Abstract
Objectives:
In this study, we investigated whether cytochrome P450s (CYPs) induced by a typical chlorinated hydrocarbon insecticide chlordane (CLD) potentiate hepatic toxicity of carbon disulfide (CS2).
Materials and Methods:
Male Sprague-Dawley rats were treated with CLD (25 mg/kg, intraperitoneally (i.p.)) daily for 4 days, and 24 h after the final injection the rats were treated with CS2 (380 mg/kg, i.p.) in corn oil; while controls received the vehicle alone. The rats were then sacrificed at 3, 6, and 24 h following the CS2 treatment.
Results:
It was found that at 3 h post-treatment, total hepatic glutathione (GSH) decreased modestly, but lipid peroxidation increased markedly, while all CLD-inducible CYPs (1A1, 2B1, 2E1, and 3A2) were inhibited by CS2 variably but significantly. On the other hand, samples taken at 24 h following the CS2 treatment showed a significant increase in relative liver weights, hepatic GSH and lipid peroxidation, microsomal reactive oxygen species (ROS), and serum alanine transaminase (ALT) level. Activity of the CYPs was also increased, but remained significantly depressed, especially that of CYP2B1. Livers removed at 3 and 6 h after CS2 treatment showed subtle to distinct apoptotic changes, while a severe lesion of hydropic degeneration of the centrilobular cells with apoptosis was microscopically distinguishable in samples taken at 24 h.
Conclusions:
These results suggest that the metabolism of CS2 by CLD-induced CYPs and the generation of lipid peroxides may have in concert contributed to the distinct hepatocellular damage.

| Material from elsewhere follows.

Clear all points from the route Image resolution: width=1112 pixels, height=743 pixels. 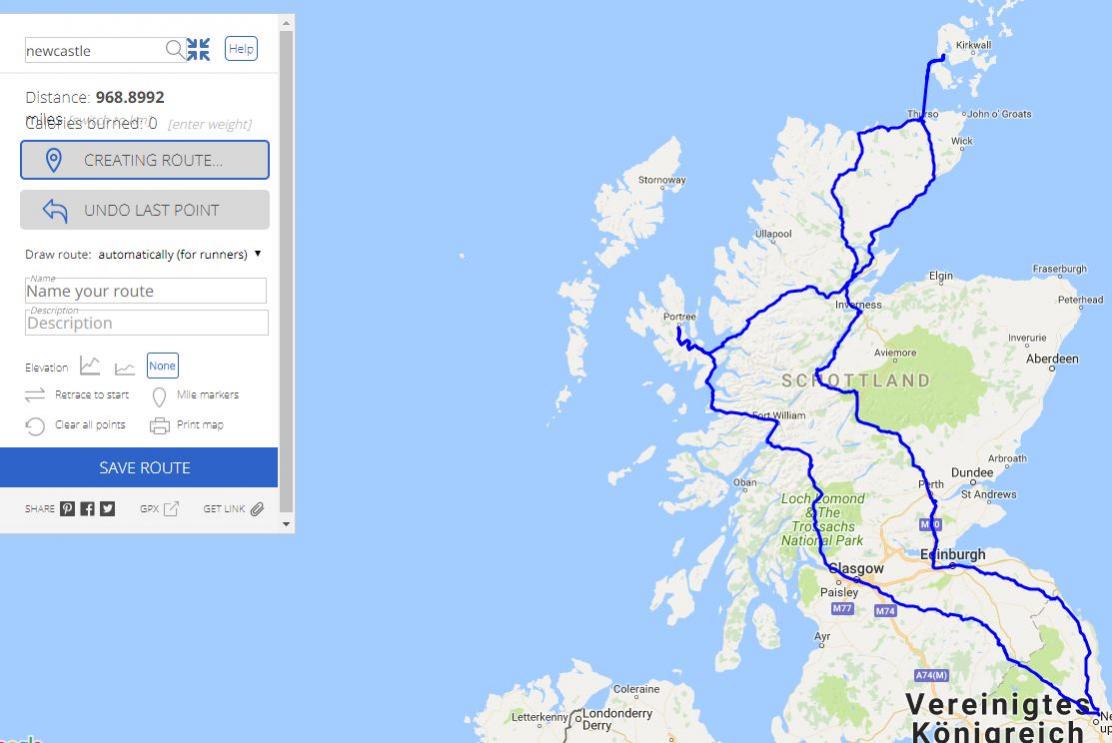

Keywords: Carbon disulfide, cytochrome P450s, chlordane, glutathione, lipid peroxidation, oxidative stress, reactive oxygen species
INTRODUCTION
Carbon disulfide (CS2) is an industrial solvent extensively used in the production of rubber, rayon, and cellophane. While persons working in these industries are at direct risk of exposure to CS2 , other populations can also be occupationally exposed to CS2. For example, workers who apply pesticides or harvest agricultural produce sprayed with the pesticides may also be at risk, because dithiocarbamates and their disulfides, the chemicals that are widely used in agricultural pesticides, spontaneously liberate CS2 upon their decomposition in the environment.[1,2] Further, in addition to industrial and agricultural exposure of humans to CS2, therapeutic agents such as diethyldithiocarbamates (DDCs) and disulfiram (antabuse) are a potential source for direct human exposure to CS2. While they are used as antidotes in metal poisoning, DDCs are also receiving more attention in the treatment of acquired immunodeficiency syndrome (AIDS) due to their immune modulating action and antiviral activity against AIDS virus.[3] These drugs rapidly break down to CS2 in the body which then can target vital organs such as heart, brain, and liver.[4,5] From clinical point of view, it is worth noting that because of its early use as only available drug for alcoholism, disulfiram has not undergone rigorous preclinical and clinical evaluations that are required for drug approval today.[6,7] The ability of disulfiram and other dithiocarbamates used in a variety of clinical applications to generate CS2 in vivo suggests that CS2 may be a contributing factor to their toxic effects. Human epidemiological studies have shown that exposure to CS2 has been associated with increased risk of liver damage, ischemic heart disease, and adverse effects on the nervous and reproductive systems.[8,9]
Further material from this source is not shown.